Nach der SP hat es nun auch FDP-Nationalrat Hans-Peter Portmann für nötig erachtet, einen Vorschlag für die künftige Ausgestaltung unserer Beziehungen zur EU zu präsentieren. Der Aussenpolitiker hat diesen kürzlich in der NZZ vorgestellt.

Beim Lesen wird einem davon aber fast schwindlig. Er schlägt einen «Modell-Vertrag Aquis» vor, der formell die Institutionalisierung mit Grundsätzen zur Dynamisierung zur Streitschlichtung und zu einem Kohäsions-Mechanismus vereinbart.

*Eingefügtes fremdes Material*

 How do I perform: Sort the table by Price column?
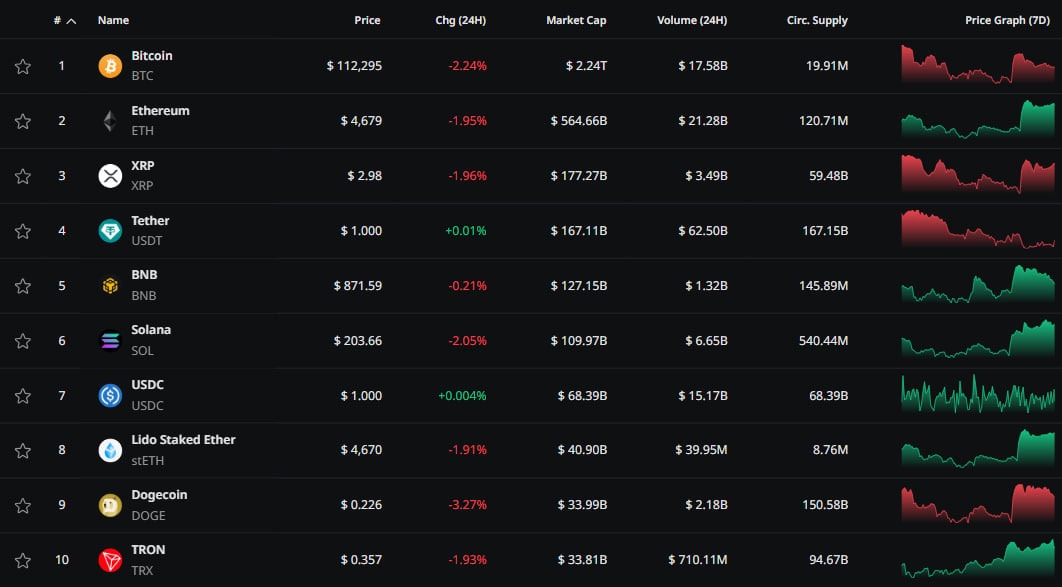coord(367,20)
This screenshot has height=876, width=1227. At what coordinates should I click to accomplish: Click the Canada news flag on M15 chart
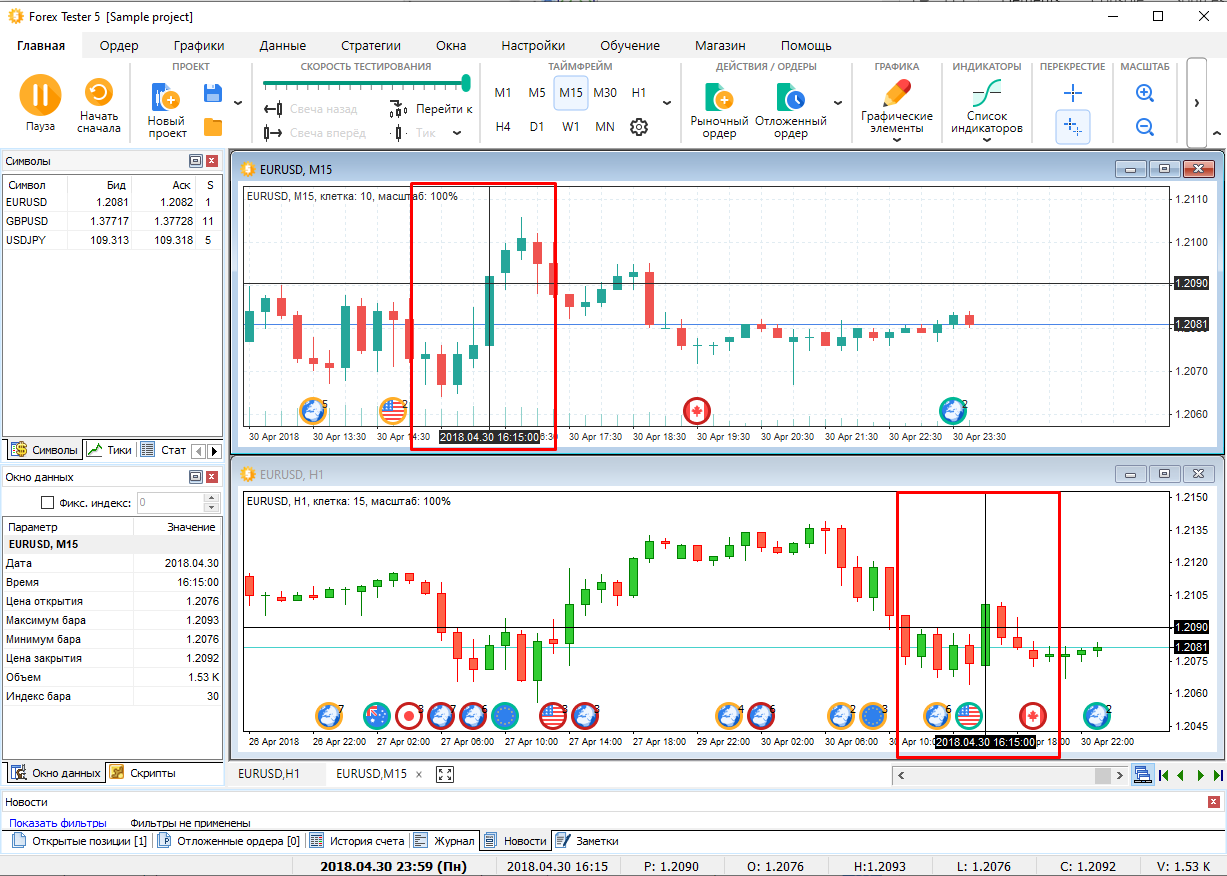pyautogui.click(x=696, y=410)
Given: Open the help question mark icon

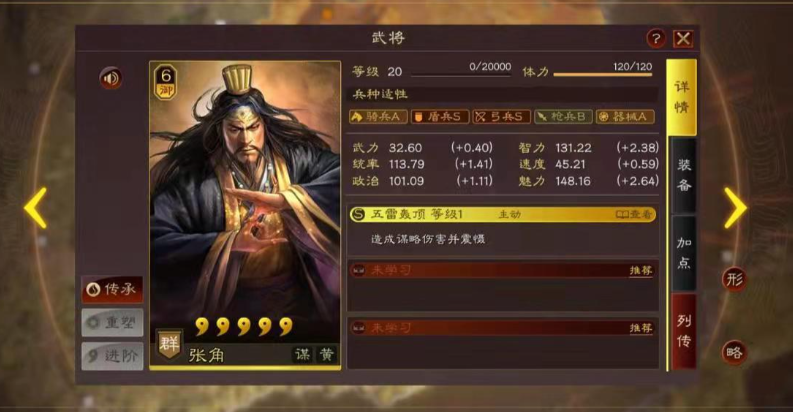Looking at the screenshot, I should pyautogui.click(x=655, y=38).
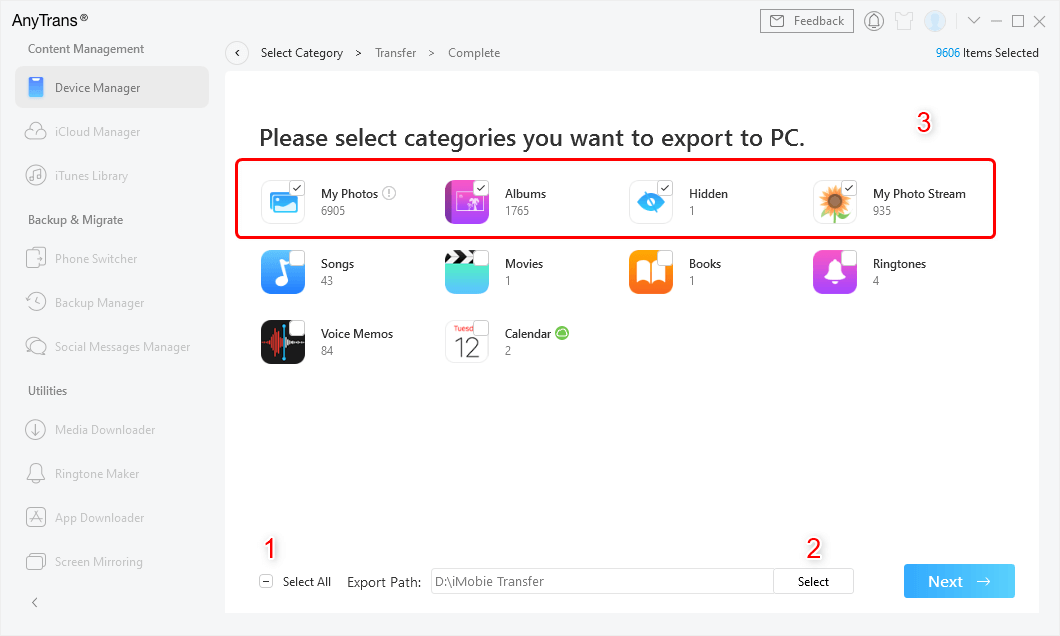Deselect the Albums category checkbox
Viewport: 1060px width, 636px height.
(481, 186)
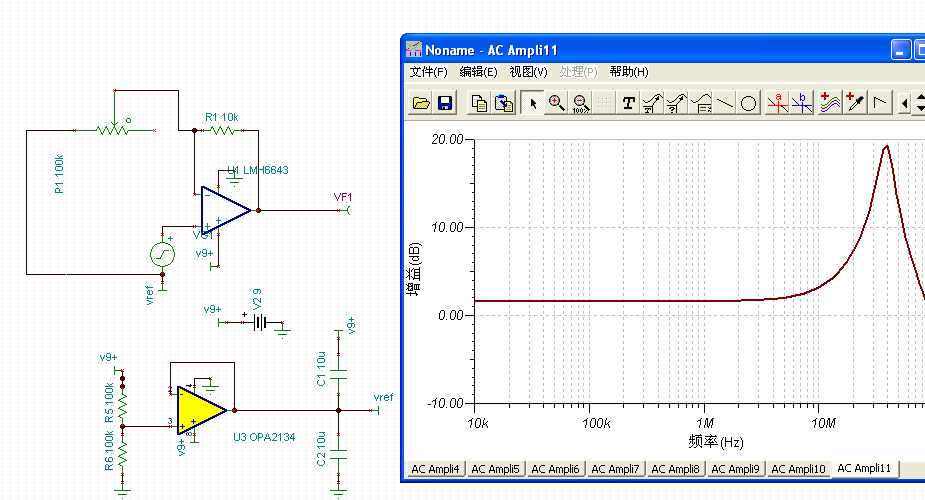Click the Open file folder icon

click(x=421, y=103)
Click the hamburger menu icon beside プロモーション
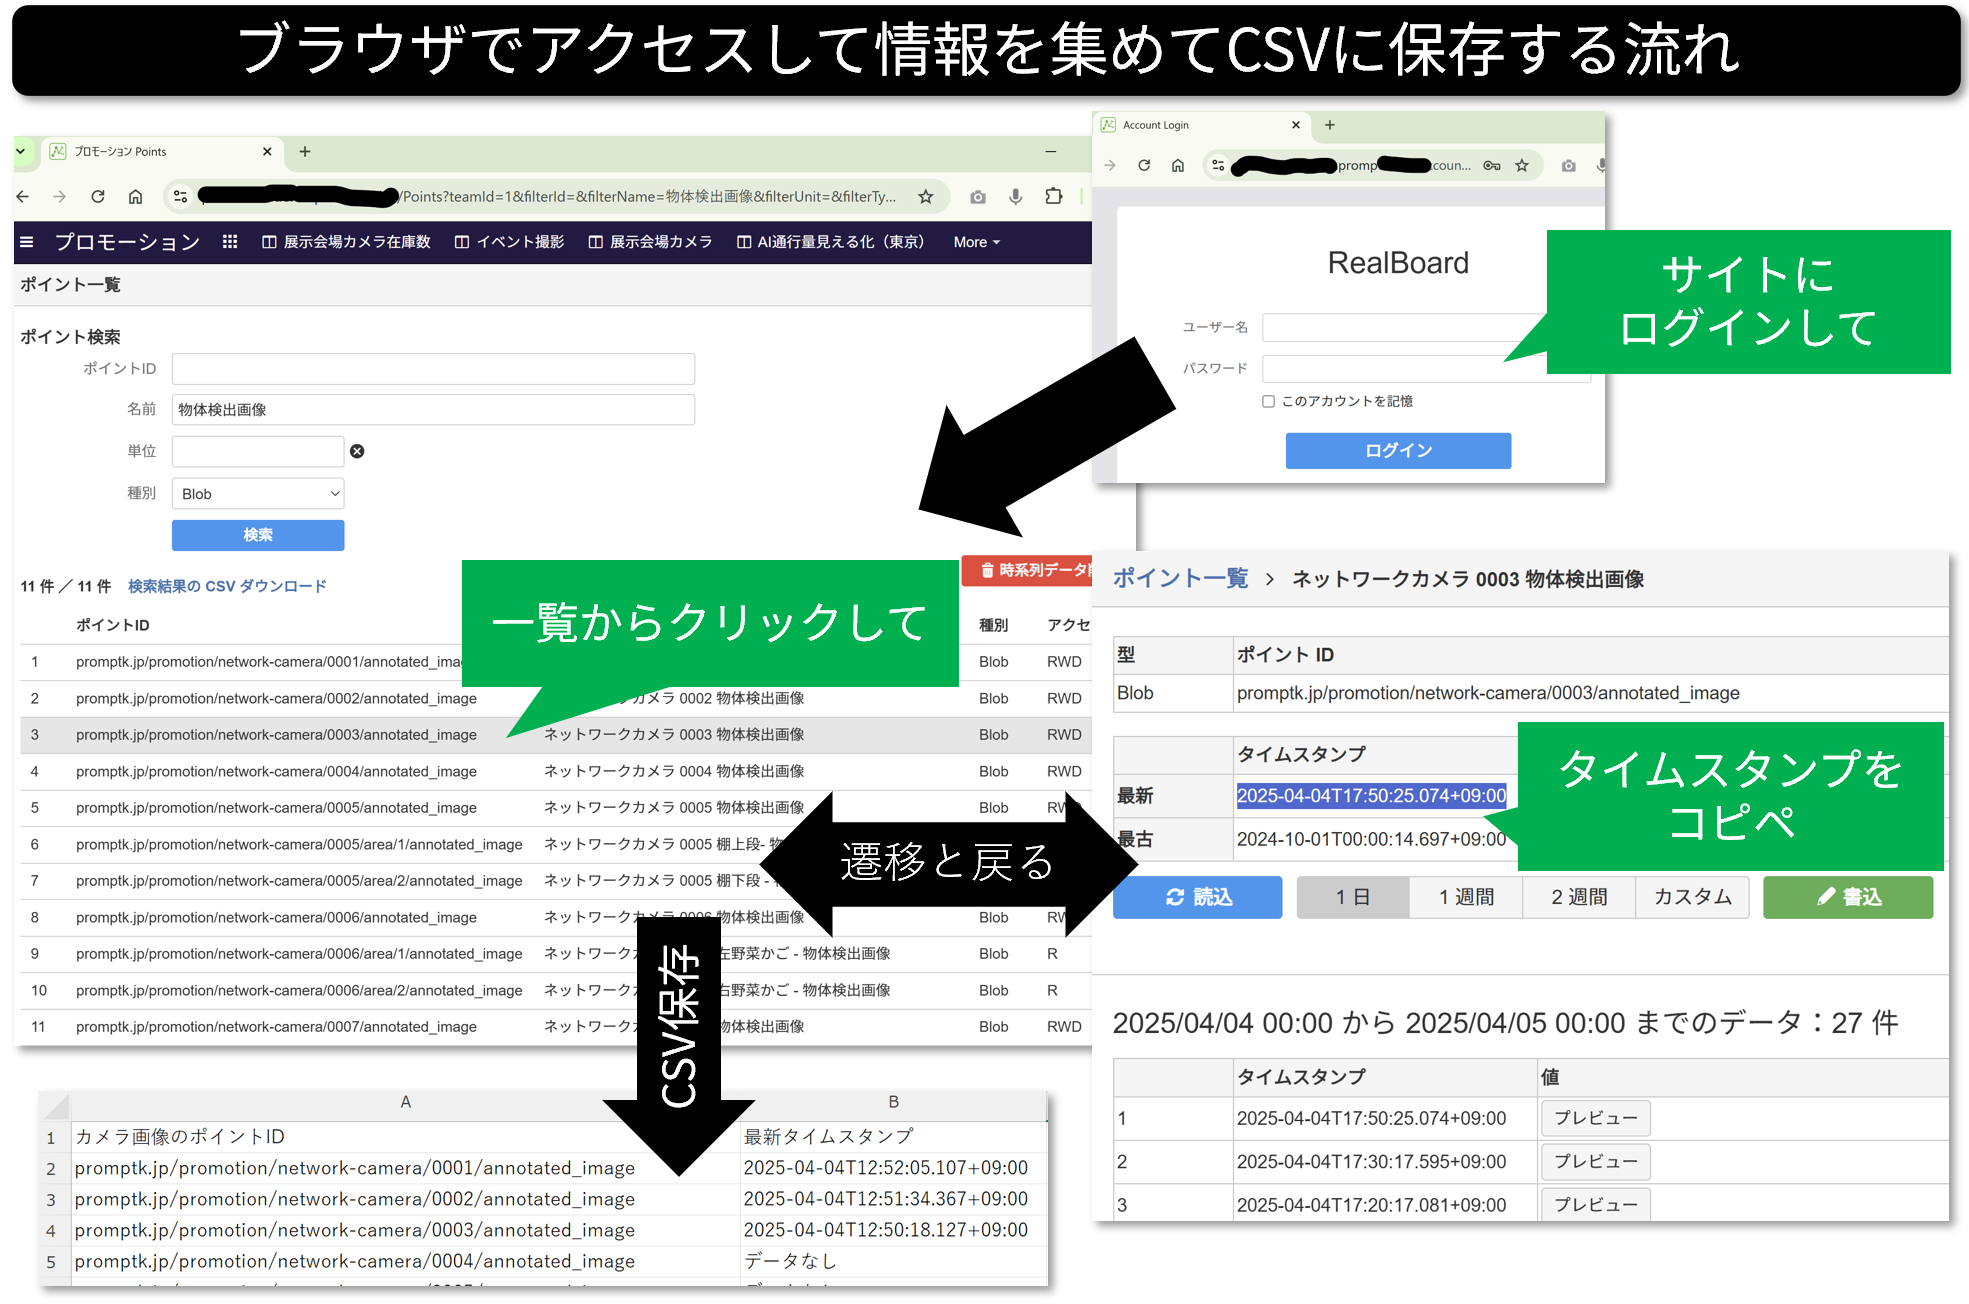 [x=27, y=242]
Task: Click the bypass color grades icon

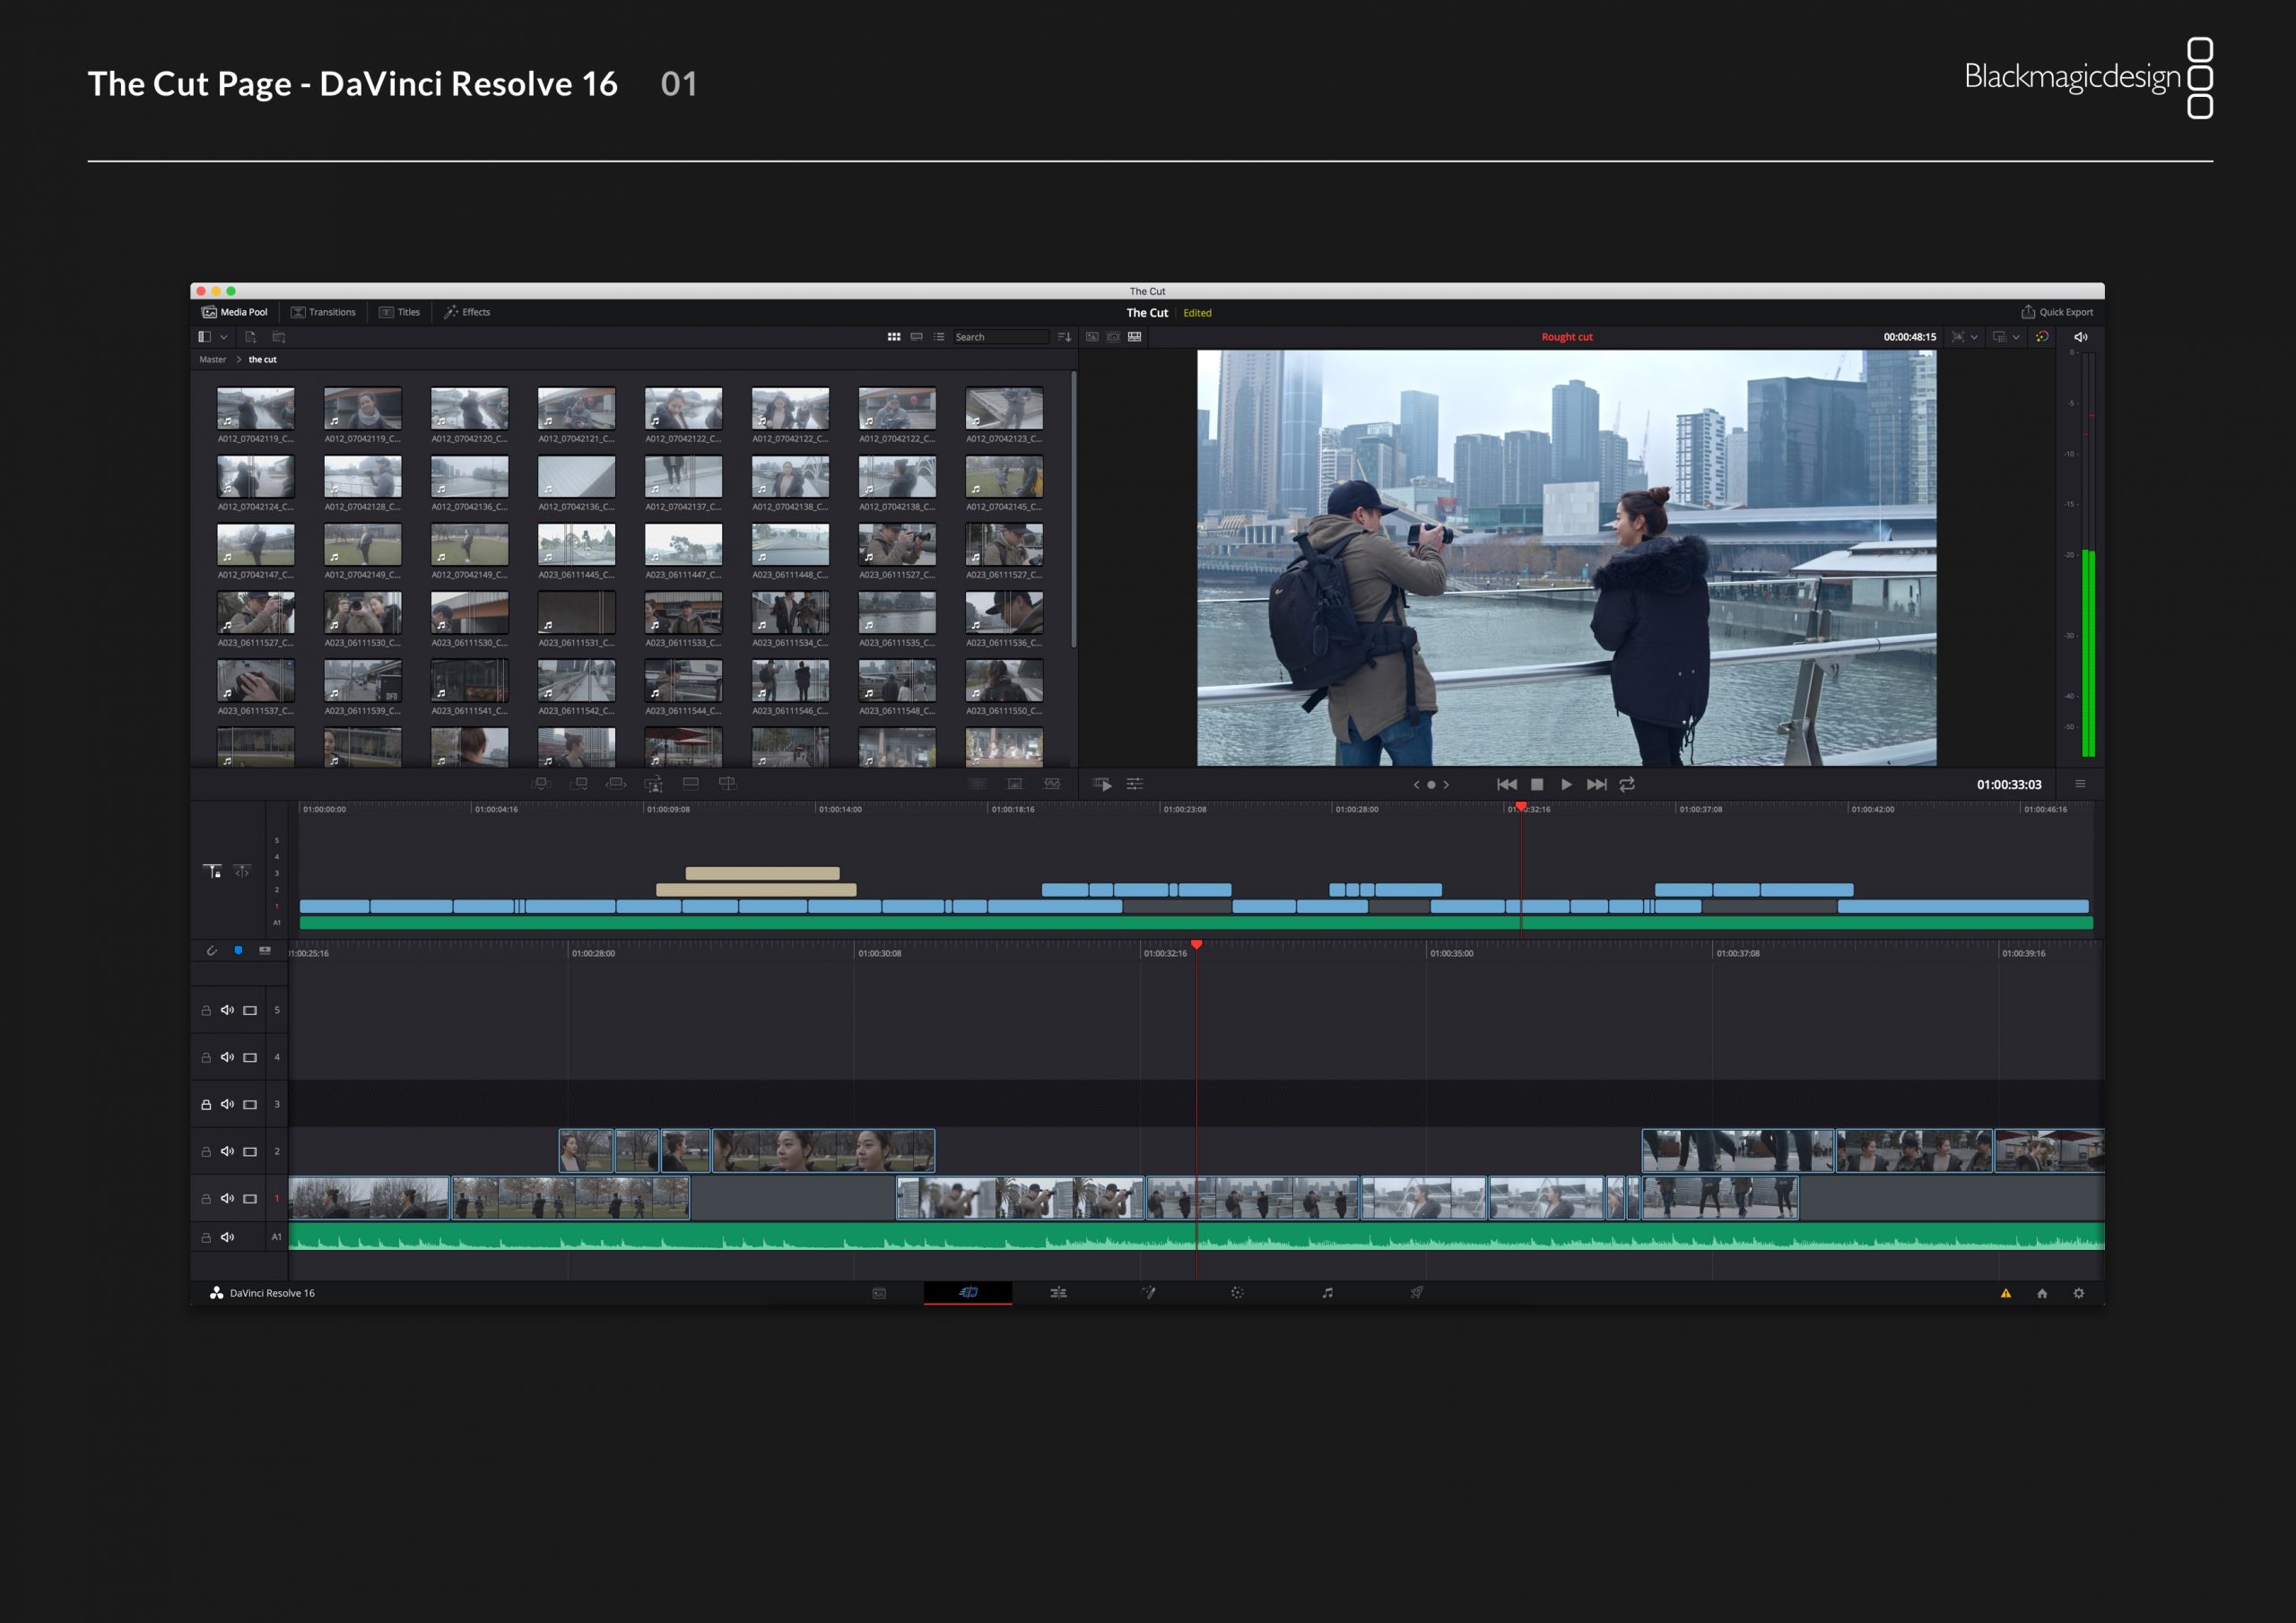Action: [2042, 337]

Was er genau will, das eröffnet sich einem aus dem umständlich abgefassten, komplizierten Artikel nicht.

So viel lässt sich herauslesen: Portmann will offenbar ein System aushandeln, das regelmässige Kohäsions-Zahlungen an die EU vorsieht. Ausserdem schlägt er eine finanzielle Abgeltung vor, wenn die Schweiz EU-Recht nicht übernehmen will. Wir sollen also zahlen ohne Ende.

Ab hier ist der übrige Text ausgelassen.